For punishment to be instituted, a conduct or behaviour must be deemed as improper for which punishment is applied. A system of criminal law must exist that defines crimes as being such. Mabbot ((Mabbott, J. D. Punishment. Mind, New Series, Vol. 48, No. 190 (Apr., 1939), pp. 152-167))defines punishment as a ‘corollary of law-breaking by a member of the society whose law is broken’; this modern definition was further developed by Flew ((Flew, Antony. The Justification of Punishment. Philosophy, Vol. 29, No. 111 (Oct., 1954), pp. 291-307))and Hart ((Hart, H. L. A. The Presidential Address: Prolegomenon to the Principles of Punishment. Proceedings of the Aristotelian Society, New Series, Vol. 60 (1959 – 1960), pp. 1-26 see also Hart, H. L.A. 2008. Punishment and responsibility: Essays in the philosophy of law. 2d ed. Oxford: Oxford Univ. Press))into that punishment has five elements i.e. it must be:

  • evil and involve pain or other consequences normally considered unpleasant to the victim;
  • for an offence against legal rules;
  • of an actual or supposed offender for his offence;
  • intentionally administered by human beings other than the offender e.g. agencies;
  • imposed and administered by some special authority or institution constituted by a legal system against which the offence is committed.

As a matter of fact, he demand for proportionate loss and suffering or the “lex talionis” – restoration of balance between victim and offender, is known from ancient codified systems of law e.g. Cuneiform Law Mosaic Laws and the Twelve Tables, to name a few.

Plato in Protagoras ((Plato, Protagoras; ed. by Nicholas Denyer.
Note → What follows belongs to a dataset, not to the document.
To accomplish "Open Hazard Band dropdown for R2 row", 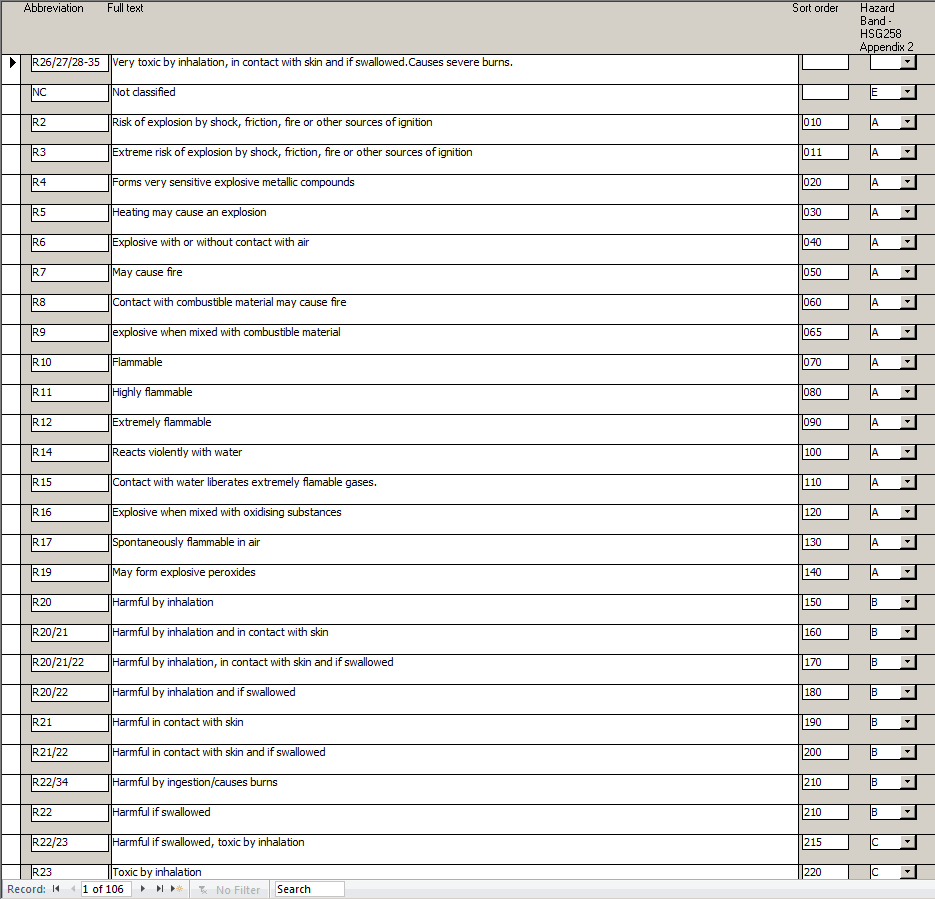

Cambridge: Cambridge University Press, 2008))describes the punishment’s nature as a way of being deterred from doing wrong for the sake of prevention.

Several concepts of punishment are attributed to Cicero ((Cicero, On the commonwealth; and On the laws; edited by James E.G. Zetzel. Cambridge University Press, 1999))such as noxiæ pœna par esto (”let the punishment be equal with the offence”), and cavendum est ne major poena wuam culpa sit (“Care must be taken lest the punishment exceed the guilt” ((Cicero, De Officiis [Loeb Classical Library 293]. London; Cambridge,MA, 1968)).
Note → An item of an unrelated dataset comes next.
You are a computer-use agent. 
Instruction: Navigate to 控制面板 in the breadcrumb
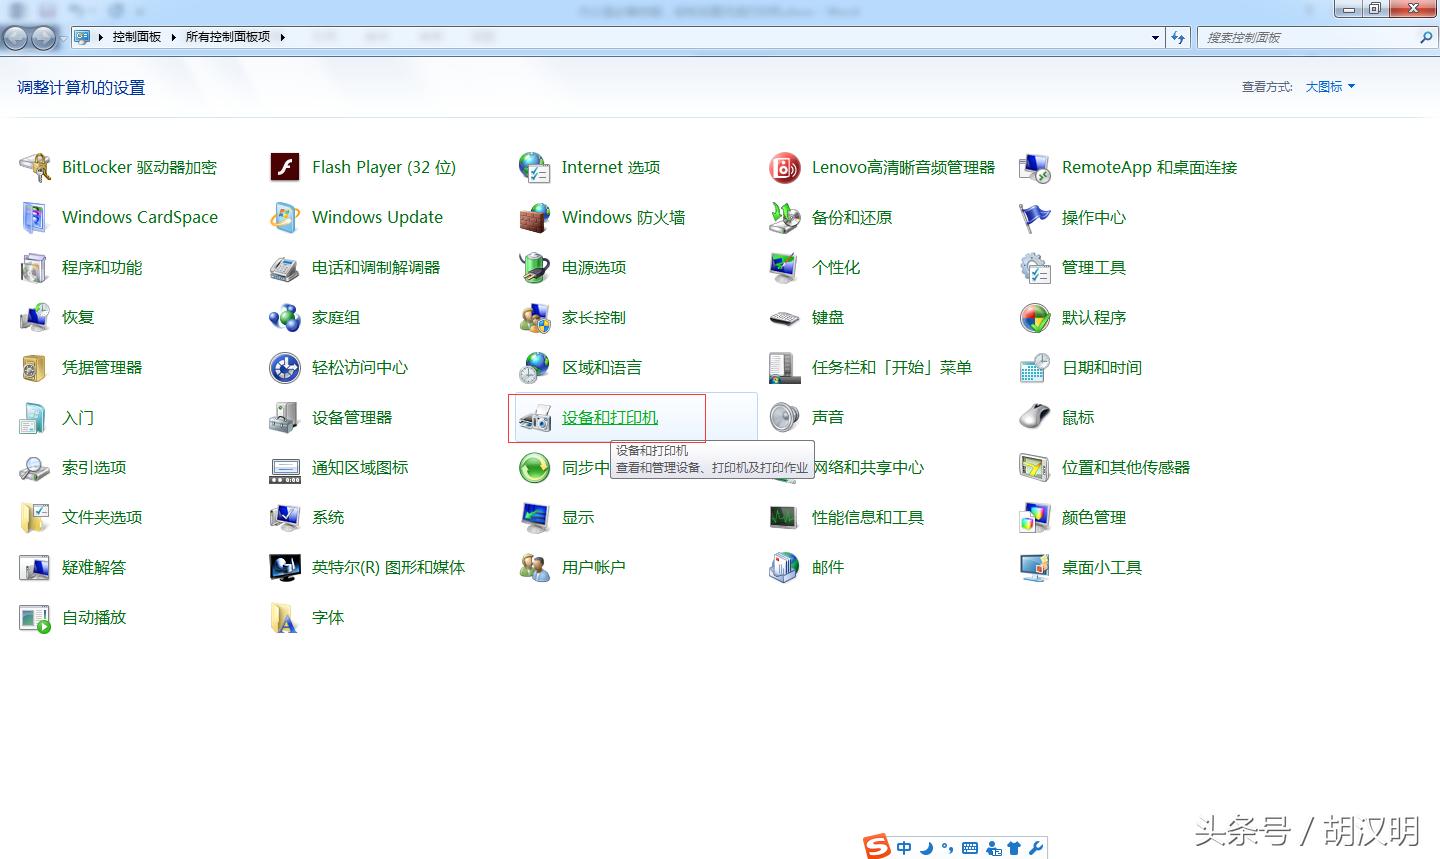tap(137, 37)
Garland ((Garland David. Sociological Perspectives on Punishment. Crime and Justice, Vol. 14 (1991), pp. 115-165))sees the philosophy of punishment as a branch of moral philosophy, which was first stated by Locke during the Enlightenment that declared several critical ideas as centerfold values of the society, such as freedom, democracy, and reason—which led to reexamination of penal systems.

Locke ((Locke, John. Two Treatises of Government. Ed. Peter Laslett. Cambridge: Cambridge University Press [1988]))argued that government preserves every man’s right and property from the violence or injury of others by imposing a ‘terror to evil doers’, and to force men to observe the laws of the society for the benefit of public good.

Hobbes ((Hobbes, Thomas. Leviathan. Eds. G.A.J. Rogers and Karl Schuhmann. Bristol: Thoemmes, 2003))described punishment as an “evil inflicted by public authority” on what is “judged by the same authority to be a transgression of the law, to the end that the will of men may thereby the better be disposed to obedience”.

Montesquieu ((Montesquieu, Charles de Secondat, baron de. Spirit of the Laws. Eds. Anne M. Cohler, Basia Carolyn Miller, and Harold Samuel Stone. Cambridge Texts in the History of Political Thought. Cambridge: Cambridge University Press [1989]))extended these principles further and argued that there should be a certain proportion, or moderation, in punishments.

Beccaria ((Beccaria, Cesare. Of crimes and punishments. Translated by Jane Grigson; introduction by Marvin Wolfgang; foreword by Mario Cuomo. New York: Marsilio Publishers (1996).))developed a number of principles that instigated reforms in the area of modern criminal justice as well as in penal codes of most modern nations, namely that punishment has not a retributive but a deterrent (preventive) function.

Kant ((Kant, Immanuel, Groundwork of the metaphysics of morals; translated and edited by Mary Gregor; with an introduction by Christine M. Korsgaard. Cambridge University Press, 1998 see also Kant, Immanuel, Critique of practical reason; translated and edited by Mary Gregor ; with an introduction by Andrews Reath. Cambridge University Press, 1997 (2005 printing).))states that punishment must always be imposed on the criminal only because he has committed a crime, which must previously have been found punishable; argues that the “law of punishment is a categorical imperative”, that only the law of retribution (lex talionis) applied by a court “can specify definitely the quality and quantity of punishment”.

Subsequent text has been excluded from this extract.